A jaunty looking guy in a tweed suit with what appear to be chocolatey suede shoes.  An old Laurence Fellows illustration that I don't think has ever featured here before on the Classic Style blog.

My view on dress and personal style is hopelessly out of step with much of the rest of society now.  That’s not necessarily a bad thing though.  Keep in mind that I am an aging 80s rocker metal head, who finally got with the program by the mid-1990s once I worked out in my mid- to late 20s how I wanted life to be after biting the academic bullet and returning to school.  With that experience from the other side of the sartorial and social tracks in mind, allow me to hold forth a bit. 

Grooming and how we attire ourselves remain important in the 21st century if we are brutally honest about it.   For people to be taken seriously, it still helps to present a pulled together, polished appearance -- Note I did not use the term 'suit.' -- rather than shambling aimlessly through life dressed in the guise of an overstuffed lawn and leaf bag, or dirty laundry basket with a backwards ball cap perched on top and bling or body art cheapening one’s body and leaving the wrong impression behind ourselves in the process.  Dressing better than the sad, pathetic, self-defeating average is not trying too hard, guys.  It's time we have a serious inner conversation with ourselves about that.

Asserting that appearance is important, however, is not a popular view to express in this day and age.  It’s not a view that the vast majority buys into any longer.  Many would be happy to drag me over the metaphoric red hot coals and/or shards of glass for having the brazen audacity to share that point of view.  And some have done so, metaphorically speaking, when I’ve been stupid enough express that opinion in no uncertain terms via this blog.  Especially during its earlier, more strident days.  Few of us, after all, are willing to admit that there might actually be something we need to change about ourselves in order to get ahead in life.  Some, yes, but most no. 

I'll venture further out on the limb of social observation and comment and posit that there is nevertheless some truth to what I suggest.  How we look and conduct ourselves continues to matter in a variety of ways.  Yes, even in 2020.  Yet people everywhere continue to insist otherwise and ignore that fact.  To their own detriment.  

However, as my late mother once observed to yours truly 30 or more years ago, “Your life would turn around if you would simply choose to cut your hair, dress more presentably, and present a better image to the world.  Doing so would open unanticipated doors to you.” 

 Oddly enough, she was absolutely right as it turned out. 

-- Heinz-Ulrich

Comments

  1. Heinz-Ulrich - Your wise mother was quite right.
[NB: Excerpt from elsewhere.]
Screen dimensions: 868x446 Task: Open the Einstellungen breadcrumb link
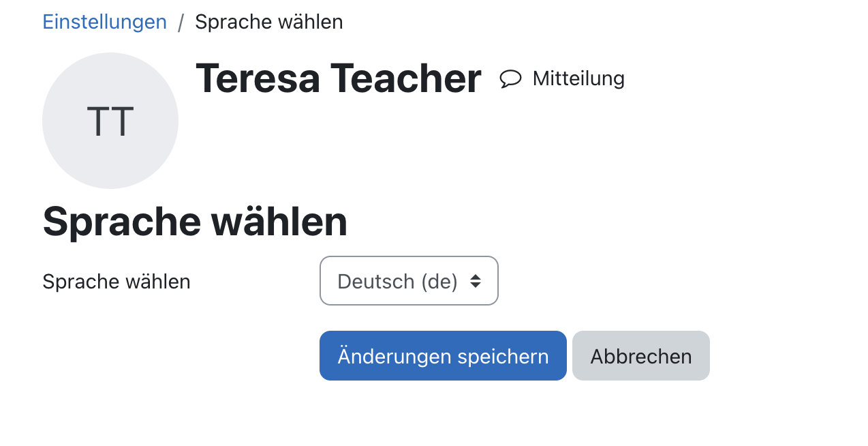point(104,22)
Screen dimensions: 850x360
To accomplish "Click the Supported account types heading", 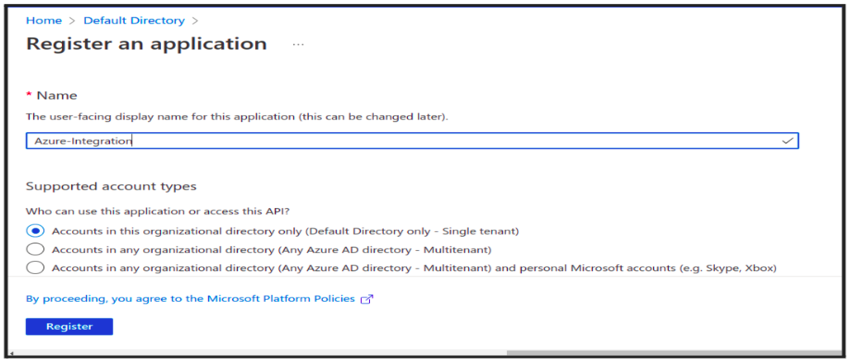I will click(111, 187).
I feel sure that at least some small portion of my own success, modest thought it may be, is owed to maintaining standards of neat, clean, professional dress. And in addition to any career benefit, I derive personal satisfaction from dressing with care even during the current era of working from home and Zoom meetings.

    Suits are a rarity these days, and simply putting on a blazer or sport coat and tie is more than most men seem able to manage, but I believe that wearing a coat and tie can give one a slight leg up. It will not, and should not, be the primary factor in creating one's reputation; that would be rather a shallow view. However, it can foster the initial impression that here is a grown up who takes himself and others seriously, and is willing to put a bit of effort into presenting a professional appearance. It may make others listen just a bit more attentively, or make the difference between getting a call-back interview after an initial meeting, and being passed over for further consideration. And young women will notice too. Even as small an effort as wearing clean clothes, tucking in one's shirt, and standing up straight will set a young man apart from the lumpen mass of his peers, and he will certainly make a better impression than the walking unmade beds that I often meet on the grounds of our local university. The kids really just don't know any better, having seen few examples of well-dressed men and never having been held to any higher standard, which is a disservice to them and to those who will encounter them in later life.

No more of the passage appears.